In addition, as the leader of the Fraternity and Executive Council, Mr. Petagine lifted the liquor ban to allow the Big Brothers to supply liquor at the party, in violation of state law prohibiting "giv[ing], serv[ing], or permit[ting] to be served alcoholic beverages to a person under 21 years of age ...." § 562.11(1)(a)(1), Fla. Stat. (2017). This alone establishes that the State alleged a prima facie case of felony hazing, as underage drinkers are clearly more likely to become dangerously intoxicated in the context of a fraternity party in which that kind of behavior is encouraged and allowed, which is precisely the conduct targeted by the statute.
The State presented sufficient facts that Mr. Petagine committed felony hazing by aiding and counseling actions and situations that recklessly or intentionally endangered the physical health or safety of the victim, which resulted in his death.
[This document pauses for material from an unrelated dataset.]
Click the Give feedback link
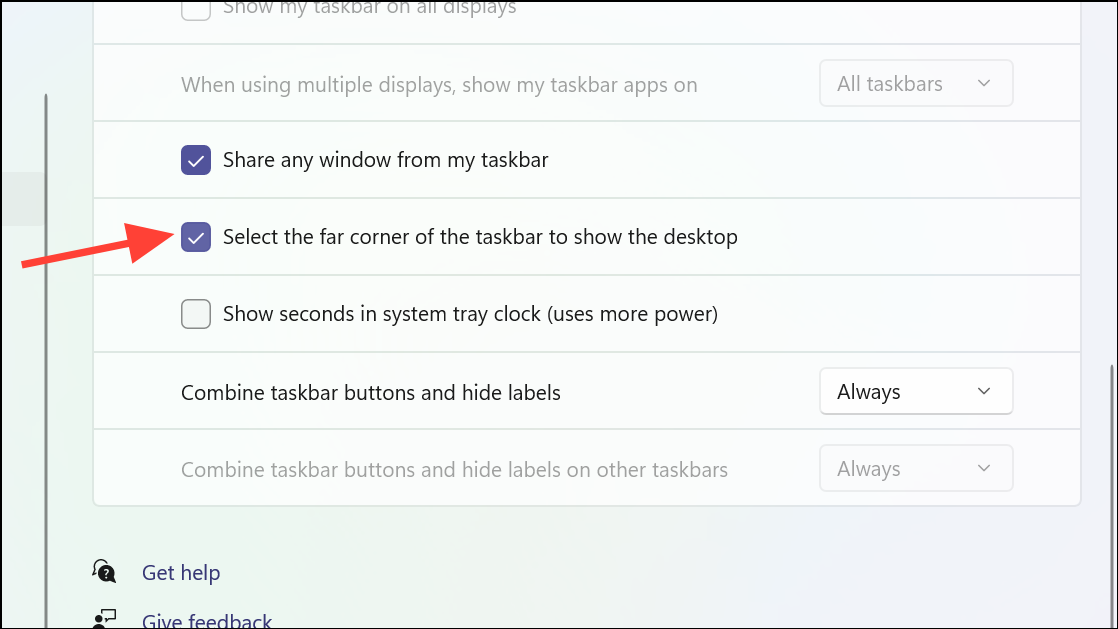The width and height of the screenshot is (1118, 629). [207, 620]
See § 1006.63, Fla. Stat. Accordingly, we reverse the trial court's dismissal of the felony-hazing charge.
Cross-Appeal
On cross-appeal, Mr. Petagine argues the trial court erred by allowing the misdemeanor-hazing charge to proceed because the misdemeanor charge was added more than ninety days after Mr. Petagine was arrested, which was a violation of his speedy trial rights under Florida Rule of Criminal Procedure 3.191(a). We disagree.
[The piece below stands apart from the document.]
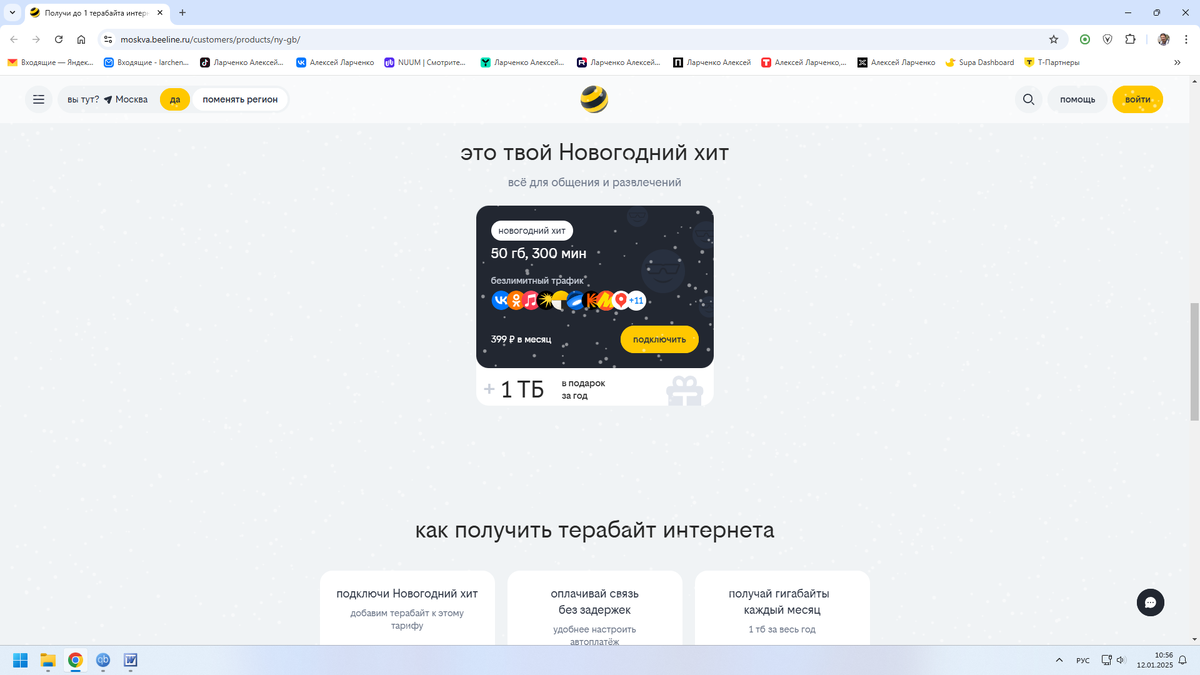Click the Beeline striped logo

(594, 99)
Interpretation of the rules of procedure with regard to the right to a speedy trial is a question of law subject to de novo review. See State v. Nelson , 26 So. 3d 570, 573-74 (Fla. 2010). "[E]very person charged with a crime shall be brought to trial within 90 days of arrest if the crime charged is a misdemeanor, or within 175 days of arrest if the crime charged is a felony." Fla. R. Crim. P. 3.191(a).
This Court has previously held that where a defendant could not establish any specific prejudice resulting from an amended information, a motion to dismiss for a violation of speedy trial rights should be denied. Holland v. State , 210 So. 3d 238, 240 (Fla. 1st DCA 2017). "An amendment is generally permissible ... when it ‘merely clarifies some detail of the existing charge and could not reasonably have caused the defendant any prejudice.’ " Id. at 240 (alteration in original) (quoting State v. Mulvaney , 200 So. 3d 93, 96 (Fla. 5th DCA 2015) ). As in Holland , Mr. Petagine has failed to allege or establish any specific prejudice resulting from the amendment. See Holland , 210 So. 3d. at 239-40. Accordingly, we affirm.
REVERSED in part, AFFIRMED in part, and REMANDED .
Osterhaus, J., concurs; Bilbrey, J., dissents with opinion.
Bilbrey, J., dissenting.
The question has been asked since primeval times, "Am I my brother's keeper?" Andrew Coffey wanted to be a brother of the Pi Kappa Phi fraternity at Florida State University. He went to a party with brothers of the fraternity and fellow pledges, drank to excess, and tragically died. Mr. Coffey's future brothers did not keep him from harm. But the limited question we are presented with here is not whether any moral, civil, or societal obligation toward Mr. Coffey was violated by the fraternity brothers, but whether Anthony Petagine, the fraternity president, committed the crime of hazing as specifically defined by Florida law. Based on the record before us, there are insufficient allegations to set forth a prima facie case for either felony or misdemeanor hazing against Petagine. Accordingly, I would affirm the trial court's dismissal of the felony count, and on the cross-appeal, reverse the trial court's denial of dismissal of the misdemeanor count. Because the majority does the opposite, I respectfully dissent.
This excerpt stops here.